Dès la deuxième semaine, l’oiseau était devenu un habitué quotidien, arrivant à trois heures précises de l’après-midi avec un cri strident et rauque. Arthur se mit à l’appeler « Red », pensant que l’oiseau n’était qu’un des nombreux aras sauvages qui peuplaient la vallée. « Tu es bien ponctuel, le petit bonhomme, n’est-ce pas ? » dit Arthur à voix haute un après-midi, surpris par le son de sa propre voix qui résonnait sur le balcon désert.

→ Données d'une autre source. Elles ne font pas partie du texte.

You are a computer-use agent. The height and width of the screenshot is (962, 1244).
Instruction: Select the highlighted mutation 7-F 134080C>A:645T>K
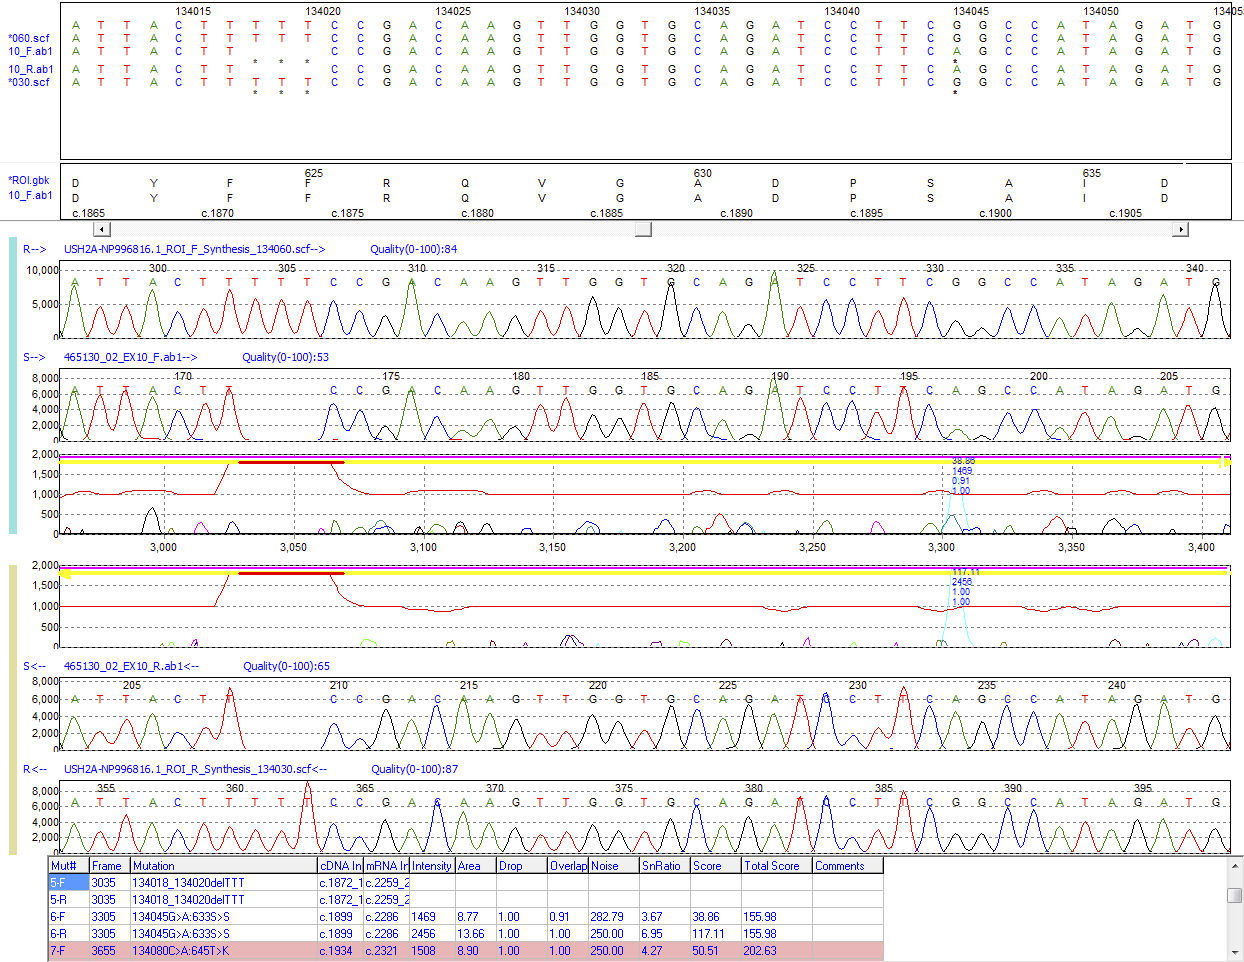[x=200, y=950]
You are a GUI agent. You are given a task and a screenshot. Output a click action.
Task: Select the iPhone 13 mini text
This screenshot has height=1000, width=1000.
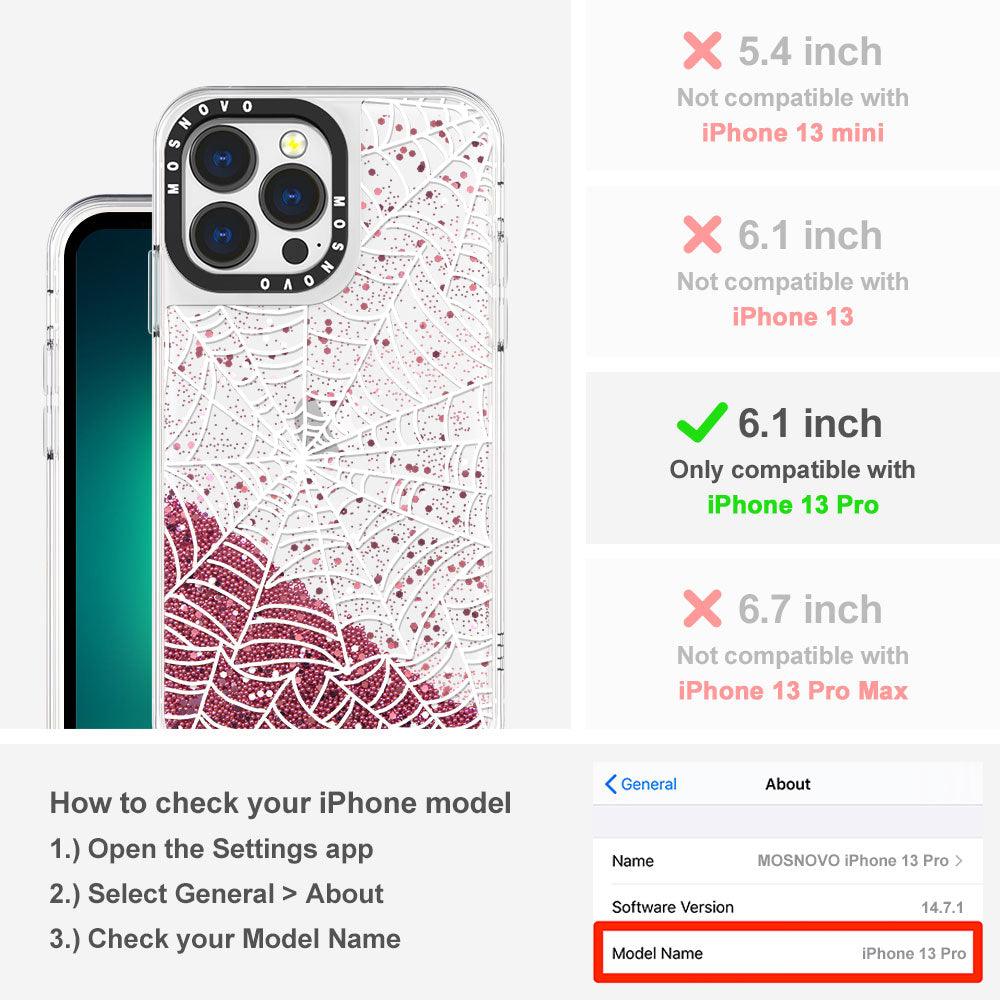click(793, 133)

C'est au cours de la troisième semaine qu'Arthur remarqua que l'oiseau ne se comportait pas comme les autres oiseaux sauvages perchés dans les arbres. Red ne montrait aucune crainte face aux mouvements humains et observait Arthur avec un regard fixement concentré, presque inquiétant. Un après-midi, quand Arthur fit tomber une cuillère, s'attendant à ce que l'oiseau s'envole précipitamment vers le ciel, Red se contenta de pencher la tête sur le côté et d'émettre un son rauque qui ressemblait étonnamment à un petit rire.